米グーグルは2011年8月15日(現地時間)、米携帯電話メーカーの米モトローラ・モビリティを買収することに両者が合意したと発表した。買収金額は125億ドル(約9600億円)。買収は米国や欧州などの司法の承認を受けた上で、2011年末か2012年初めになる見込み。

 モトローラ・モビリティは、2011年1月に米モトローラが分社化して発足。携帯電話やセットトップボックスなど家庭向け機器を扱っている。分社化前のモトローラは端末市場で不振に陥っていたが、Androidへのシフトをいち早く進めたことで、世界の端末市場のスマートフォンへの移行の波に乗り、復活を遂げつつある(関連記事)。

 グーグルは今回のモトローラ・モビリティの買収について、「両社の協力によってAndroidのエコシステム全体を大幅に強化でき、ユーザー、パートナー、開発者全体にメリットがある」(ラリー・ページCEO)と語る。
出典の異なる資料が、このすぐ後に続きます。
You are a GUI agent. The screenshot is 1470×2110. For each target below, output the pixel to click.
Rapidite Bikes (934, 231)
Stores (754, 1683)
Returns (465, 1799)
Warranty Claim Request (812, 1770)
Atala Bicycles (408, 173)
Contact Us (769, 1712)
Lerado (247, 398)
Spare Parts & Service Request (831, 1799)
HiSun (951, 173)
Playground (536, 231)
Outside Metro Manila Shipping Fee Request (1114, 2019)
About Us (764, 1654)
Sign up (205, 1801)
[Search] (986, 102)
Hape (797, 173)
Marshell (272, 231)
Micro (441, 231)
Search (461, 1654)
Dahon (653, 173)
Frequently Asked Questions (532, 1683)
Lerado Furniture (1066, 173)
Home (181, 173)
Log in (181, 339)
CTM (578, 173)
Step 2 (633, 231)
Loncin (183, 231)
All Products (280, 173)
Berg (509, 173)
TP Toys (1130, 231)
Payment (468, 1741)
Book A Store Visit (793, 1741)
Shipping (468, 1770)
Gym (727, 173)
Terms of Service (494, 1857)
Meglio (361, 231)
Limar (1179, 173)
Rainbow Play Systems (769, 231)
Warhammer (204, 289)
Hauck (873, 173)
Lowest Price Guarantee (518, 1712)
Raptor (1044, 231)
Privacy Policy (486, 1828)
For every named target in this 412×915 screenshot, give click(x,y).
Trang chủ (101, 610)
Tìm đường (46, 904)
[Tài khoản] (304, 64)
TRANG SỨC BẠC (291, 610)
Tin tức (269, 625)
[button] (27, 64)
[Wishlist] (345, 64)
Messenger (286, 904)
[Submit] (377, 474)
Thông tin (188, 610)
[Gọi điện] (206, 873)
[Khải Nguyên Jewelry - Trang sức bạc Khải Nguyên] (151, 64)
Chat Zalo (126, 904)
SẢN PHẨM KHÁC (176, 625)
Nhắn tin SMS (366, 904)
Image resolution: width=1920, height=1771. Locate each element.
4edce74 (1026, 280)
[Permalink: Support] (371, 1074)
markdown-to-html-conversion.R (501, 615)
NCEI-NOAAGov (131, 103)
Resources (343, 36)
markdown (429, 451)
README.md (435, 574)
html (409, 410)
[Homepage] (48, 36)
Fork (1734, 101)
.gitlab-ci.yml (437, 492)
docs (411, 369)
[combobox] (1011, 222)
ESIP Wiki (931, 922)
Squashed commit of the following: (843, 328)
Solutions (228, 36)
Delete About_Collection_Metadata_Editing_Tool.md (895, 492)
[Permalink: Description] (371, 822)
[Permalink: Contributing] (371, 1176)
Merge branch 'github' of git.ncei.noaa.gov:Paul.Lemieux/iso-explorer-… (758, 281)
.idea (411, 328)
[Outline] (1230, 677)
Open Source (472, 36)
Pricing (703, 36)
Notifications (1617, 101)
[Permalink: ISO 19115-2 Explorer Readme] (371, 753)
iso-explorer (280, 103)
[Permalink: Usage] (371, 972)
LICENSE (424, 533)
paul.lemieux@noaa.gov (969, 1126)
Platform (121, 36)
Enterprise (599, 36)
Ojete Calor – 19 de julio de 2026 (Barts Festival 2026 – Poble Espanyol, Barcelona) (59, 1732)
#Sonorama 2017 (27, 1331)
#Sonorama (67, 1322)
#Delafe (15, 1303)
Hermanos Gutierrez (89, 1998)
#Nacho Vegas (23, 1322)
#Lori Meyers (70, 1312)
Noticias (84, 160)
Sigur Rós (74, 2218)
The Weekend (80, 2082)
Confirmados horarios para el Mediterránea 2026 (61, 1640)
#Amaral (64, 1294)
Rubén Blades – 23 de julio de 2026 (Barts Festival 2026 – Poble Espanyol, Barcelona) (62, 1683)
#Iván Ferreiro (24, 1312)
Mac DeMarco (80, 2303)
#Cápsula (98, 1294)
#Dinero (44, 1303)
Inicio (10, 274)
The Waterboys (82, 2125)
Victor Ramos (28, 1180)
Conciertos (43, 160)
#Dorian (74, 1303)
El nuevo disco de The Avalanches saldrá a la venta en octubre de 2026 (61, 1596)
モトローラ・モビリティの買収によって、グーグルは米アップルと同様にOSとハードの両方を持つ垂直統合体制を築くことになる。ただしAndroidのライセンスはこれまで同様にオープンのままとし、グーグルとモトローラ・モビリティのビジネスは分けるとしている。

 なおグーグルのラリー・ページCEOがポストしたブログには、「最近、米アップルや米マイクロソフトなどを含むAndroid陣営への特許訴訟によって、競争の阻害が起きている」と記されている。今回のモトローラ・モビリティの買収は、グーグルの特許ポートフォリオを強化し、特許訴訟を阻止することも目的のようだ。グーグルは最近、経営破綻した米ノーテルネットワークスの特許に対して入札したが、アップルやマイクロソフト、スウェーデンのエリクソンなどによるコンソーシアムに敗れている。